Malin Klingzell-Brulin est l’éditrice de Mål & Medel, le journal du Syndicat suédois des travailleurs/euses de l’alimentation (Livs). Les 22 et 23 juin, elle s’est rendue en Pologne dans le cadre d’une visite organisée par l’UITA et Solidarnosc afin d'enquêter sur la situation des huit femmes congédiées de l’usine Frito-Lay de PepsiCo près de Varsovie à la suite de harcèlement sexuel de la part d’un superviseur. Son rapport sur la visite a été publié dans le numéro 7-8 (juillet-août 2005) de Mål & Medel.


Encore et encore, leur collègue disparaissait dans le bureau du superviseur. Les autres femmes s’en inquiétaient. Lorsqu’elle a soudainement été licenciée, la semaine avant Noël, elles ont commencé à parler entres elles de ce qui se passait depuis un certain temps, mais que personne n’osait mentionner – le harcèlement sexuel.

le harcèlement sexuel est un sujet difficile à aborder. Mais à ce moment, et pour la première fois, elles avaient commencé à en parler en groupe, et il est rapidement apparu que toutes en avaient eu connaissance, soit par expérience personnelle ou en étant témoin de harcèlement à l’endroit d’autre femmes.

C’est un moment difficile. Mais c’est aussi un immense soulagement de faire la lumière sur la question. Le fait de réaliser que l’on n’est pas seule en cause permet d’alléger le fardeau.

Plusieurs se souviennent de la collègue tombée enceinte et congédiée. C’était il y a trois ans. La rumeur voulait qu’un superviseur ait été le père de l’enfant. Lorsque la rumeur a commencé a circulé, son mari s’est suicidé, il s’est pendu. Le superviseur a été invité à donner sa démission, et ce fut la fin de l’affaire. Personne ne sait vraiment si l’histoire est véridique, parce qu’aucune enquête n’a été faite.

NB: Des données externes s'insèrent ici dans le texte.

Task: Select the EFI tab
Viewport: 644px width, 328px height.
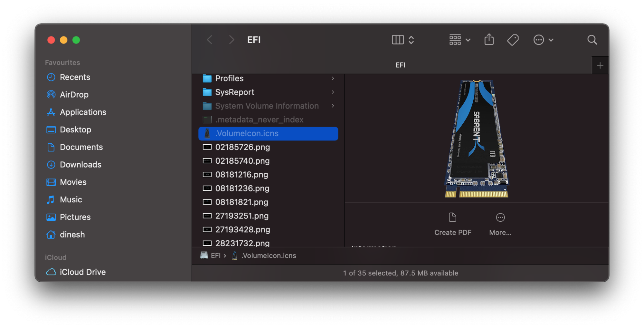Action: pyautogui.click(x=400, y=65)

Ces femmes sont employées à l’usine d'en-cas Frito-Lay de PepsiCo, près de Varsovie, et la conversation a lieu durant une pause. Elles ne savent pas que quelqu’un les écoute et s’empresse de tout répéter à la direction. Peut-être cette personne voit-elle là une possibilité d’avancement. Peut-être en veut-elle aux autres.

Le jour qu’elles n’oublieront jamais

Noël arrive à grands pas. Il y a beaucoup de choses à faire, les repas à cuisiner, un arbre à décorer, des cadeaux à acheter. Après Noël, elles retourneront à leur poste, dans la section de l’emballage de l’usine. Mais le 29 décembre 2004 est un jour qu’elles n’oublieront jamais.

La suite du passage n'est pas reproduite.